# Help! i ruined my touch screen mp5!



## noob2589 (Sep 19, 2009)

I was one day deciding to listen to music on my MP5 and the touchscreen was annoying me so i went to do the screen setup "rectification" and it wasnt working properly so i got angry and jabbed in the one spot and now it wont work at all! please help me, im very upset and angry at my self because its less than a week old and was a present from my mother!


----------



## Snoopdogie187 (Jun 27, 2002)

Hi, unfortantly, this won't be too easy I think. Do you see any visable damage where you jabbed it? If so, you would need to buy a new screen and replace it. You can also send it in to be fixed.
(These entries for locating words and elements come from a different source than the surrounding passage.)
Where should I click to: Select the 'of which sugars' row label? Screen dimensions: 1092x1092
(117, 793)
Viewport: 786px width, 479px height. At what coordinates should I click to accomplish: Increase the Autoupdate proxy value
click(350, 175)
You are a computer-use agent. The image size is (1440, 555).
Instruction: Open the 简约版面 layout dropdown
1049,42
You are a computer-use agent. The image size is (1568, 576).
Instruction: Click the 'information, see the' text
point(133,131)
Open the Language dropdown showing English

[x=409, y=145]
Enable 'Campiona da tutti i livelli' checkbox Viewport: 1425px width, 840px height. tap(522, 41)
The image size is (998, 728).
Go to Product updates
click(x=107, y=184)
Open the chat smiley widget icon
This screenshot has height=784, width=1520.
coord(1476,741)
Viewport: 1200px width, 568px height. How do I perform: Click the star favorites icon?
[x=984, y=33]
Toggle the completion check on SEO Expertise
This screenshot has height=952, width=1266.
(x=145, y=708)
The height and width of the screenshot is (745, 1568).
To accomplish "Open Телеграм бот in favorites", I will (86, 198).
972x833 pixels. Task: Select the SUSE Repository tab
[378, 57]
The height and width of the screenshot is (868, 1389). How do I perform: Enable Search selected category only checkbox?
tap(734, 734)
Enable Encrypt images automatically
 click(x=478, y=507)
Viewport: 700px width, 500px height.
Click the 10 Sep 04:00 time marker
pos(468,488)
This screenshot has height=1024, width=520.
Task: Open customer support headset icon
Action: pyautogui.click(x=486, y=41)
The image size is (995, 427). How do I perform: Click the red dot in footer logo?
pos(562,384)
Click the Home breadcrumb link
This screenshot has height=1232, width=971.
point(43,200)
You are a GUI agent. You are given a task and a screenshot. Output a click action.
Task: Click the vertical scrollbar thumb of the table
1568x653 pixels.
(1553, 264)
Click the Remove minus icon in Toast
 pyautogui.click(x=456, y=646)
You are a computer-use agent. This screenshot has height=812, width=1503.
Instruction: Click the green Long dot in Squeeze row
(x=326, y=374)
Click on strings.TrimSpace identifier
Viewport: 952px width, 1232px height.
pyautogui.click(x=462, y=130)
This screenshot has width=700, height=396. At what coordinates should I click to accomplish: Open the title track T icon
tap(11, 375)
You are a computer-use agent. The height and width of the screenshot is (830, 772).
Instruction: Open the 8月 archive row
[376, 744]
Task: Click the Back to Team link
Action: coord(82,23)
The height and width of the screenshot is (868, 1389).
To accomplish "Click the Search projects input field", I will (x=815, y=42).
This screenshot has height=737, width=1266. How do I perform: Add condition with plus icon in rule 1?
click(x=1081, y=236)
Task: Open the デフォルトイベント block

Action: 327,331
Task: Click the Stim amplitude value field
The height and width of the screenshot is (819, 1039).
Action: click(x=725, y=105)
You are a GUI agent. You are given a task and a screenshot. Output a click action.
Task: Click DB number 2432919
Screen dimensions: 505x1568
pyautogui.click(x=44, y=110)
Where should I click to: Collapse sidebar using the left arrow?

The warranty won't cover this at all, unless there was accidental warranty. 

I would post the model it is, and brand and a picture of what ever damage was done, or describe it would be helpful. 

I haven't delt with touchscreens too much but I do have an understanding of how they work, but being that I never delt with one, I won' be able to help as much.

Also, if it is a physical problem then: 
if you don't have tools/can't buy any, and/or are not mechincally inclinded, just send it in for repairs. Also, By fixing it yourself, you will void any warranty, etc. I'm not sure if the warranty is void already even if you send it in to an offical place to get fixed, it would be worth looking into that.


----------